"Pas de pitié pour les handicapés bruxellois!" Le spot radio qui dérange

04/12/14 à 11:01 - Mise à jour à 08/12/14 à 09:03

Sur ordre du Jury d'Ethique Publicitaire, un spot pour les entreprises de travail adapté ne sera plus diffusé sur les ondes radios francophones et néerlandophones suite à une plainte d'un auditeur indigné de son ton politiquement incorrect.

"Pas de pitié pour les handicapés bruxellois!" Le spot radio qui dérange

© istock

Vous l'avez certainement entendue, cette publicité lancée à la mi-novembre sur les ondes radio pour la promotion de l'insertion professionnelle des personnes handicapées. Dans ce spot, un chef d'entreprise déclare sur un ton sarcastique, qu'il "n'a pas de pitié pour les handicapés": "Handicapés physiques, mentaux, malentendants... Tous ceux qui peuvent : au travail ! Je ne fais pas de différence", ajoutant encore que "les entreprises de travail adapté bruxelloises mettent au travail des personnes en situation de handicap, elles sont flexibles, performantes et tout cela à des prix compétitifs !.

La Fédération bruxelloise des Entreprises de Travail Adapté (Febrap) avait délibérément choisi un ton politiquement incorrect pour ce spot publicitaire. Mais comme c'est parfois le cas quand on traite ce genre de sujet sensible, l'humour n'a pas été apprécié par tous les auditeurs. Une plainte a été introduite au Jury d'Ethique Publicitaire selon une information du Nieuwsblad, Het Belang van Limburg et De Standaard.

"Du mépris pour les personnes handicapées"

Selon les termes employés dans l'avis rendu par l'instance, "le plaignant a été choqué et indigné par la publicité. Que le message choisi aie l'intention de "faire choc" est évident pour le plaignant, mais selon lui cela n'excuse pas le ton et les mots porteurs de mépris pour les personnes handicapées."

La campagne publicitaire polémique s'est terminée comme prévu le 30 novembre mais suite à la plainte formulée par cet auditeur, le Jury d'Ethique Publicitaire a décidé de ne plus permettre sa diffusion à la radio. Le Jury avance notamment dans la note publiée sur son site que "le second degré visé par l'annonceur n'est pas assez clair à l'écoute du spot et que la perception de l'auditeur moyen s'arrêtera au premier degré. L'aspect de mise au travail forcé et de rentabilité risque de ressortir malgré tout à la première écoute."

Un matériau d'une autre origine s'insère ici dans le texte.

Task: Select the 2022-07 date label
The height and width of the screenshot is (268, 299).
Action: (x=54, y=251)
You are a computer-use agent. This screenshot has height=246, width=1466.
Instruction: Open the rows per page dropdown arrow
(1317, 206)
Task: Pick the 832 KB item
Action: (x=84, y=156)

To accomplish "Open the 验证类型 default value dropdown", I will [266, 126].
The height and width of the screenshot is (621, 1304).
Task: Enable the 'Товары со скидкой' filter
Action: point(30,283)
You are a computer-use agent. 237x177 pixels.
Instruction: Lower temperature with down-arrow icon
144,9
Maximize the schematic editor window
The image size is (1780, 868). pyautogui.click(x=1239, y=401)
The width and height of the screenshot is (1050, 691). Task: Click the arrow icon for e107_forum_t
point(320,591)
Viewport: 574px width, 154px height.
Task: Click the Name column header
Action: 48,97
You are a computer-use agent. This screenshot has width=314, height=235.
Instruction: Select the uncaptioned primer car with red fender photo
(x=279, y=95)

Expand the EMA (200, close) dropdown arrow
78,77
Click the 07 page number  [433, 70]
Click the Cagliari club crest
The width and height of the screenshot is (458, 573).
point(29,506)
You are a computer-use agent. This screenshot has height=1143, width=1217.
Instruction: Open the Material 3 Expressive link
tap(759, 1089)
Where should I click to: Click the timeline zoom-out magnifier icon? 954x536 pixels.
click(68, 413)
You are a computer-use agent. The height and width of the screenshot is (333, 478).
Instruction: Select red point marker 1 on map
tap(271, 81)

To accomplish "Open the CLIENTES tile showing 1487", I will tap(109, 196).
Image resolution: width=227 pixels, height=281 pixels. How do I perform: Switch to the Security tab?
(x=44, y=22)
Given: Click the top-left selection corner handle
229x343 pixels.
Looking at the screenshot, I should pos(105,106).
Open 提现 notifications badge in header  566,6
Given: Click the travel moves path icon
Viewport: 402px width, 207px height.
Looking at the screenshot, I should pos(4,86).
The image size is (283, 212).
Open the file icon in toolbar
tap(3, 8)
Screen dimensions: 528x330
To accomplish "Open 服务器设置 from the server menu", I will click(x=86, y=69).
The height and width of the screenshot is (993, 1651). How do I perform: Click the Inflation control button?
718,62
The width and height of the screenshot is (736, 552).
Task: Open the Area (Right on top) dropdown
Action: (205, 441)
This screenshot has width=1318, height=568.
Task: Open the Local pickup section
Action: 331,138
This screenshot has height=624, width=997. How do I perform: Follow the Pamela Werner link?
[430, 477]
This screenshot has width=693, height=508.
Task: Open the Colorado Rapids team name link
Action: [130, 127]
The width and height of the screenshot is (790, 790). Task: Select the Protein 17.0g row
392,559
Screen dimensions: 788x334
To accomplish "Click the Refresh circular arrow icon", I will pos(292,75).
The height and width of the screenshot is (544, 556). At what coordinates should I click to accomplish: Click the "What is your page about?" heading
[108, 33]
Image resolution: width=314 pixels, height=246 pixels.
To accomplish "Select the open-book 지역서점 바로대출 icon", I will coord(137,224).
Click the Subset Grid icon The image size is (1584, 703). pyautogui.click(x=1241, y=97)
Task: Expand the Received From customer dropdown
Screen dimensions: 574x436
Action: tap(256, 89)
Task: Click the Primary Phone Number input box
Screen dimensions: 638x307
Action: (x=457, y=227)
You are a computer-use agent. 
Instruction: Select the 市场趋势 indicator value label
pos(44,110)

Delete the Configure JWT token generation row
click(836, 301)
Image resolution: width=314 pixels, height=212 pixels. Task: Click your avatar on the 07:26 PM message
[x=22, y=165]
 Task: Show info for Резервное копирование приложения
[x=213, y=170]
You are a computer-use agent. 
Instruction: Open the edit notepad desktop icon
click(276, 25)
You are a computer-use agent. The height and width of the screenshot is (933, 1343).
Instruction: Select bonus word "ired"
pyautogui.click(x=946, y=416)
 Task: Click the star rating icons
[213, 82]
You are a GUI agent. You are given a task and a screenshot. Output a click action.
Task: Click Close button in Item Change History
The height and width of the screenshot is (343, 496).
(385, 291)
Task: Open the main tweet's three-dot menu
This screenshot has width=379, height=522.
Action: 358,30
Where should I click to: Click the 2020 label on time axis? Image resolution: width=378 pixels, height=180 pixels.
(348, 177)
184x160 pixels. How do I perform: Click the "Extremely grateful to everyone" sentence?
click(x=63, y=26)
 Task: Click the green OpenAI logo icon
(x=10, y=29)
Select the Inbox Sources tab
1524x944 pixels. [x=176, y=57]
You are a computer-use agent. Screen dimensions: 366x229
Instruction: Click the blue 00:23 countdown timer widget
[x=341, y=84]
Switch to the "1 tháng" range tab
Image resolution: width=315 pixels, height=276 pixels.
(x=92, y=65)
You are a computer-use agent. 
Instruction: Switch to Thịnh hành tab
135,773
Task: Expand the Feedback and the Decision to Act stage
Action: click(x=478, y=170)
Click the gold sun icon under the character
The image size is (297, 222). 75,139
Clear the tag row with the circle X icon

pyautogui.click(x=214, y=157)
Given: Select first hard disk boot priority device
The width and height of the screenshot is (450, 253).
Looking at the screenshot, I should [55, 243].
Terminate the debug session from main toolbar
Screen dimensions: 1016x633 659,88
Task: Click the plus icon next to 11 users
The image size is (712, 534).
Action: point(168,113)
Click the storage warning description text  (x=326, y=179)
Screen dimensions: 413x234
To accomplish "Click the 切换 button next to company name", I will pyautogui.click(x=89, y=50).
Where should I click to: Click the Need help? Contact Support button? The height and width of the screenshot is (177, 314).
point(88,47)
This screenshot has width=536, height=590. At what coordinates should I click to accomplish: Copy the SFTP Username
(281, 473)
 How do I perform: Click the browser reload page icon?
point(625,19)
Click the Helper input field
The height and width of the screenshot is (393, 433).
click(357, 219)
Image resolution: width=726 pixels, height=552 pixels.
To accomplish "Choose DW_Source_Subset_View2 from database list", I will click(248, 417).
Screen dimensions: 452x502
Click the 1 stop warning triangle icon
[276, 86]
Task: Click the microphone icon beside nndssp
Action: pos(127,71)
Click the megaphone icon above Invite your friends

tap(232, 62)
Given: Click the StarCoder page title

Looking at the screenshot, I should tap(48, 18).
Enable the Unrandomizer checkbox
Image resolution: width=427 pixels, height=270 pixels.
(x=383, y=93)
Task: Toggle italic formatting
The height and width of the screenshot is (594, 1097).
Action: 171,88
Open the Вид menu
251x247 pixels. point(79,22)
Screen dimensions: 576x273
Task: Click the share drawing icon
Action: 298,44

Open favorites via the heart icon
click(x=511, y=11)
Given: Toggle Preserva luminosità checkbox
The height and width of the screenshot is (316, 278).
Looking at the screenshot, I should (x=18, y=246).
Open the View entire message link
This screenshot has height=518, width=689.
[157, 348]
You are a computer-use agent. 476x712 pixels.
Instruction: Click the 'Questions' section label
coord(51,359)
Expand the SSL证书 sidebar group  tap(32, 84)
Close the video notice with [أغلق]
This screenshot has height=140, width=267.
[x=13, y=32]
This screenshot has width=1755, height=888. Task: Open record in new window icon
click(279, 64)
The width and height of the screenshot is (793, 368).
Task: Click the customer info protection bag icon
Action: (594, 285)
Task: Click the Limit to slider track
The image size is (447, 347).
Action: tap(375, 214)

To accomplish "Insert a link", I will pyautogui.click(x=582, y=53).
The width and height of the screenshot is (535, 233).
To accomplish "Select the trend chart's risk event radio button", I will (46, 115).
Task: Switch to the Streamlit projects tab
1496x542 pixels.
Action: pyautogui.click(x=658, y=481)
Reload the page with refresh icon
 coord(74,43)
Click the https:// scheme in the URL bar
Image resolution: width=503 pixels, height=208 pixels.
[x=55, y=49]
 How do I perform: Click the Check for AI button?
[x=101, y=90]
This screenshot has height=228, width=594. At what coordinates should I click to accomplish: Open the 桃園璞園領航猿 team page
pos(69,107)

"Nous nous rendons compte que le ton employé dans ce spot interpelle", se défend, de son côté, Michael Lans, chargé de relations chez Febrap. "Nous regrettons si le ton du spot a heurté certaines personnes en situation de handicap. Nous l'avions testé auprès de personnalités du secteur du handicap avant la diffusion et nous avions reçu leur feu vert. Par ailleurs, durant la diffusion, nous avons reçu des marques de soutien de beaucoup de travailleurs, clients, organisations et responsables politiques de tous bords", réagit-il.

A Bruxelles, plusieurs centaines d'entreprises et des milliers de particuliers recourent chaque année aux entreprises de travail adapté bruxelloises. "Ces clients permettent à un jardinier, un imprimeur ou un manutentionnaire d'exercer son métier. Nos travailleurs ne demandent pas qu'on fasse appel à eux par pitié, en raison de la situation de handicap dans laquelle ils se trouvent. Ils veulent que le client soit satisfait de leurs prestations. Ils sont fiers de leur savoir-faire", explique encore Marc Willocx, le vice-président de la FEBRAP et directeur d'une ETA bruxelloise.